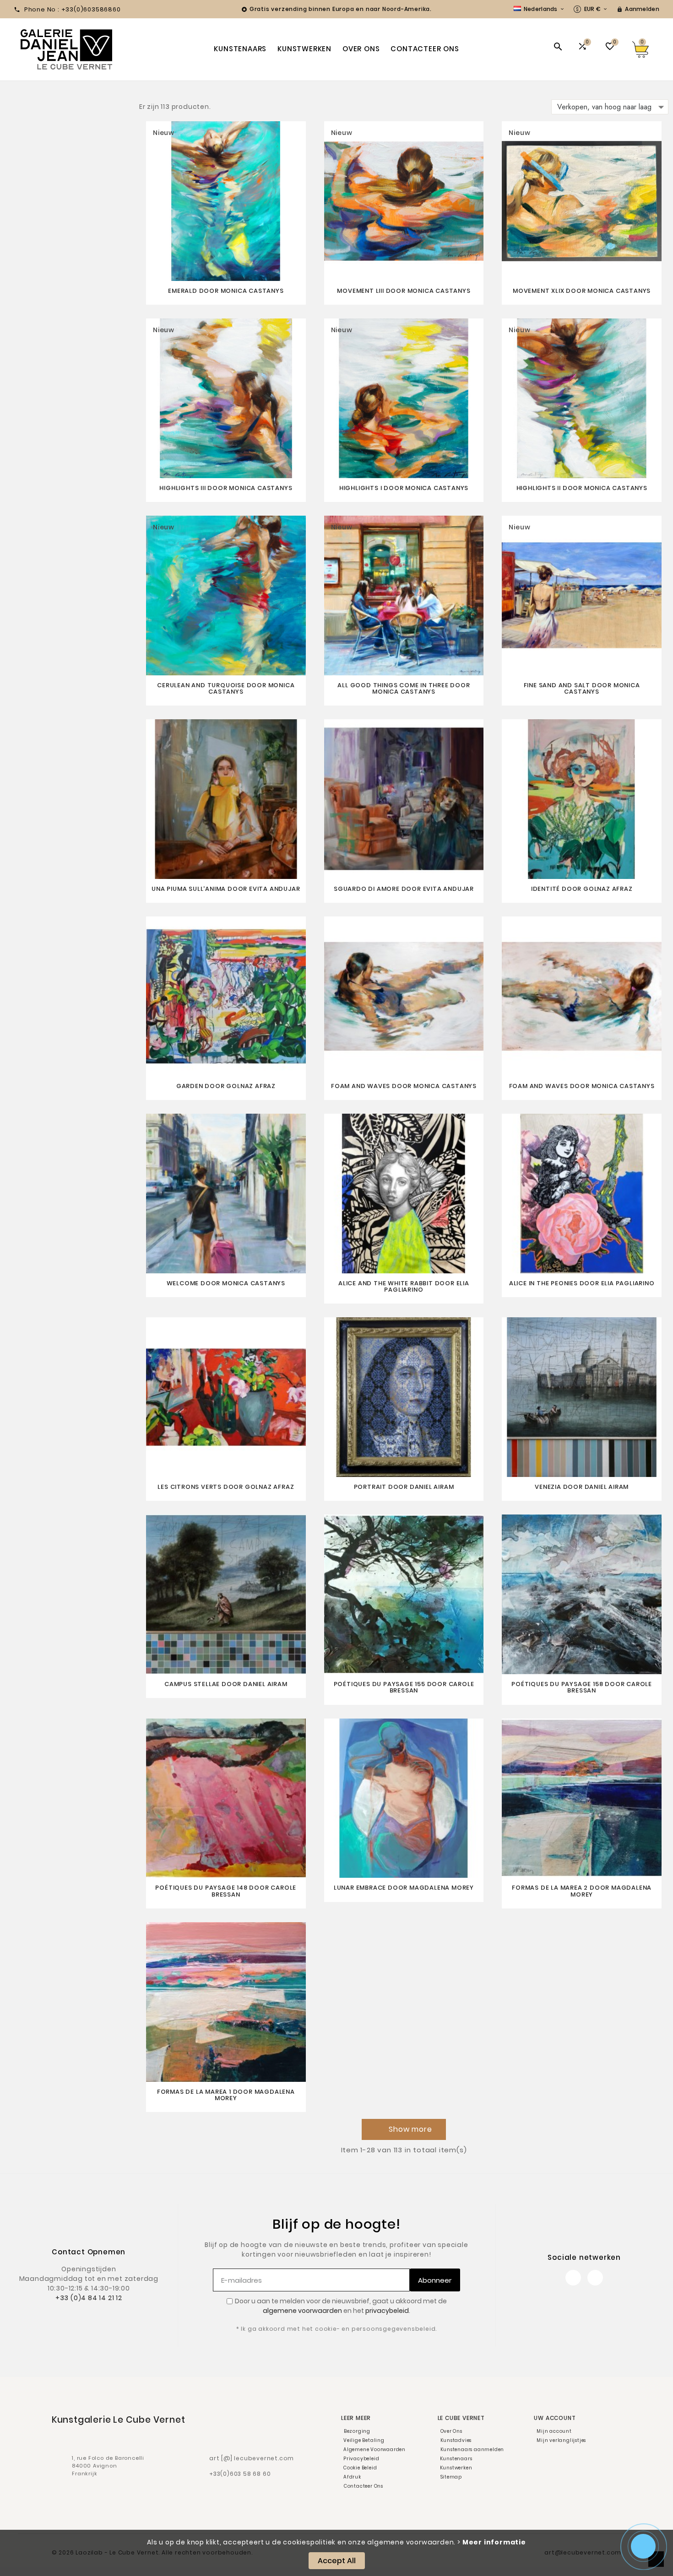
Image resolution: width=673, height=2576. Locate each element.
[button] (403, 2129)
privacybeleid (387, 2310)
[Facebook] (573, 2277)
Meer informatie (494, 2542)
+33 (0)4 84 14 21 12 (88, 2297)
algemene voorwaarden (302, 2310)
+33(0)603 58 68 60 (240, 2474)
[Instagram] (595, 2277)
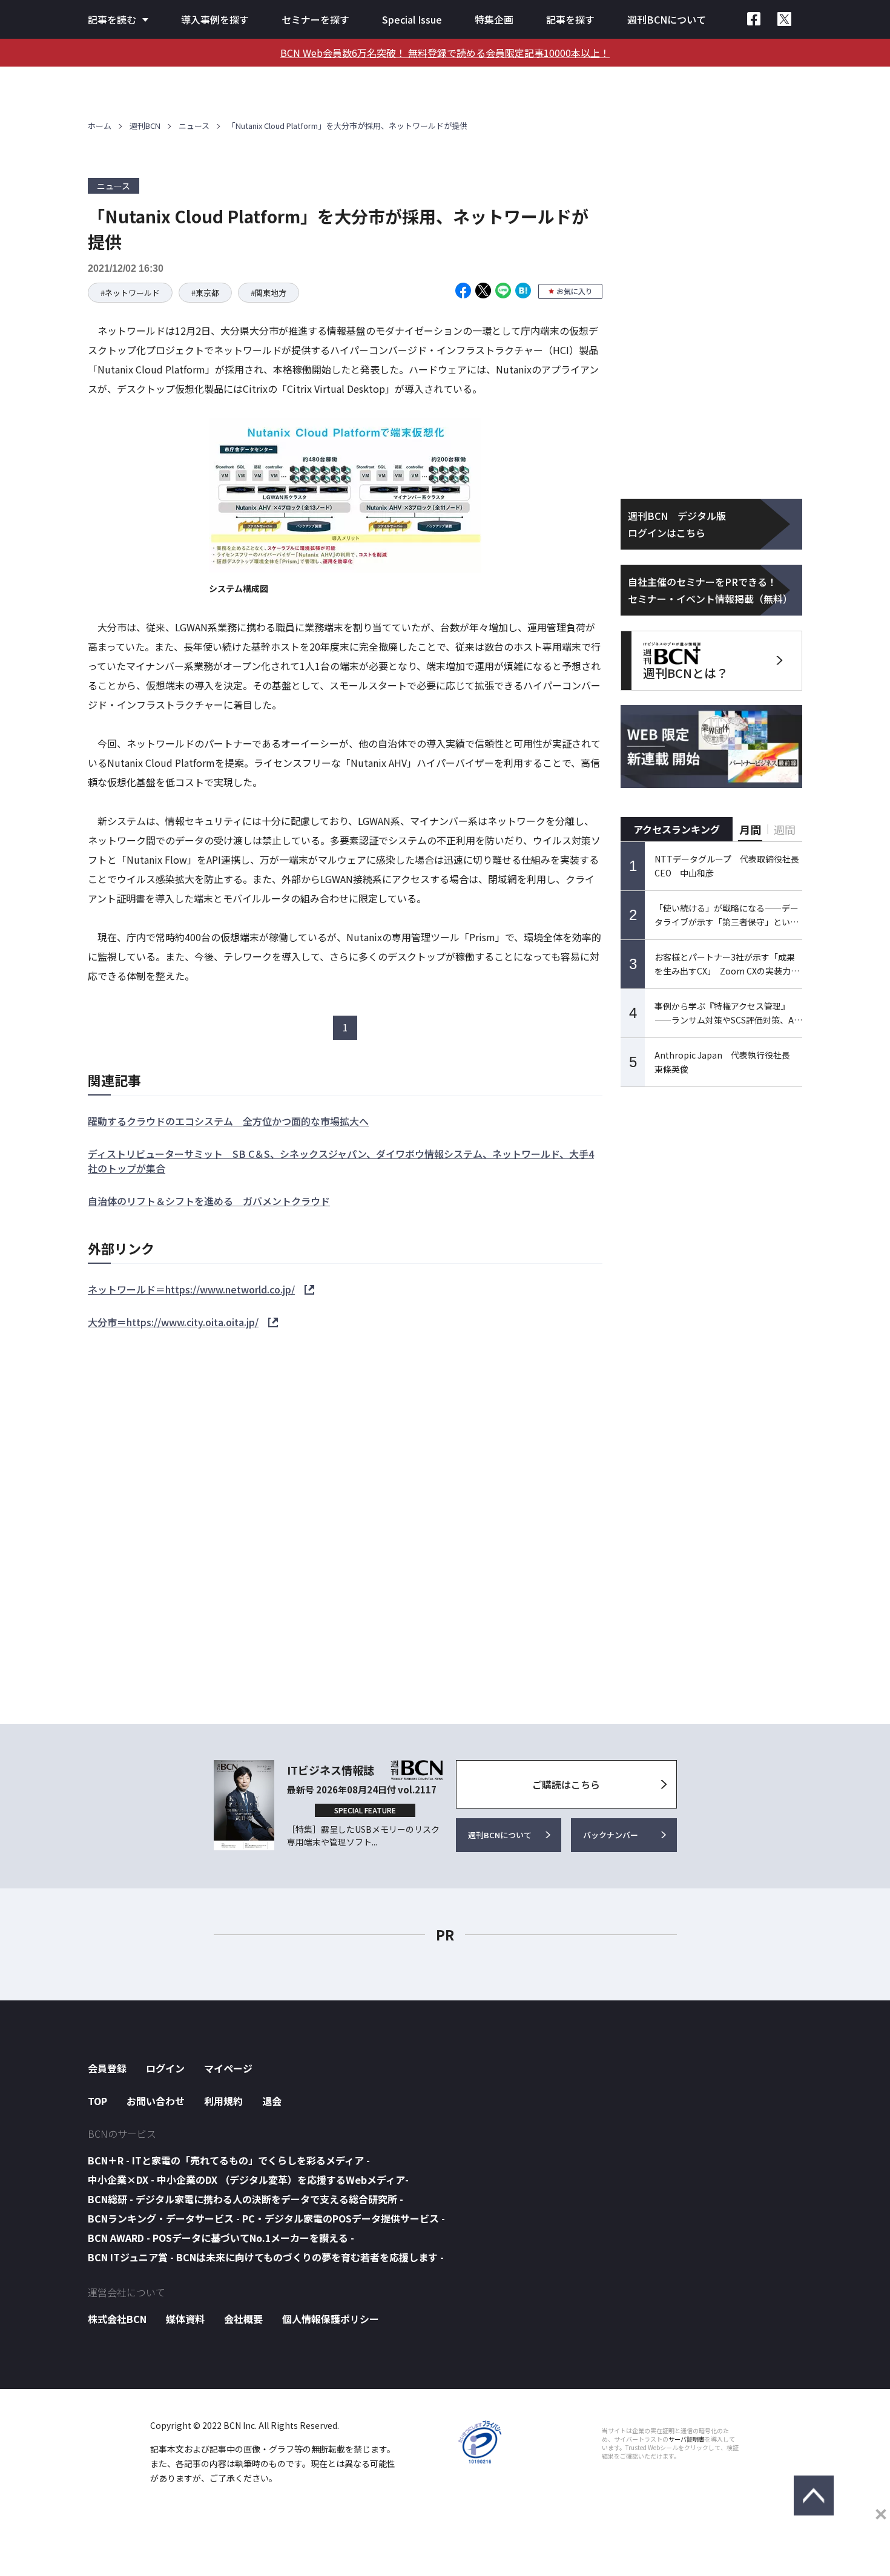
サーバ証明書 (686, 2439)
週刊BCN (145, 125)
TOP (97, 2101)
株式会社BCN (117, 2319)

--------

:: TASK PROMPT ::
Render the data above verbatim and without pictures.

:: ANSWER TO THIS EXERCISE ::
Image resolution: width=673, height=2576. Locate each element.
[button] (403, 2129)
privacybeleid (387, 2310)
[Facebook] (573, 2277)
Meer informatie (494, 2542)
+33 (0)4 84 14 21 12 (88, 2297)
algemene voorwaarden (302, 2310)
+33(0)603 58 68 60 (240, 2474)
[Instagram] (595, 2277)
サーバ証明書 (686, 2439)
週刊BCN (145, 125)
TOP (97, 2101)
株式会社BCN (117, 2319)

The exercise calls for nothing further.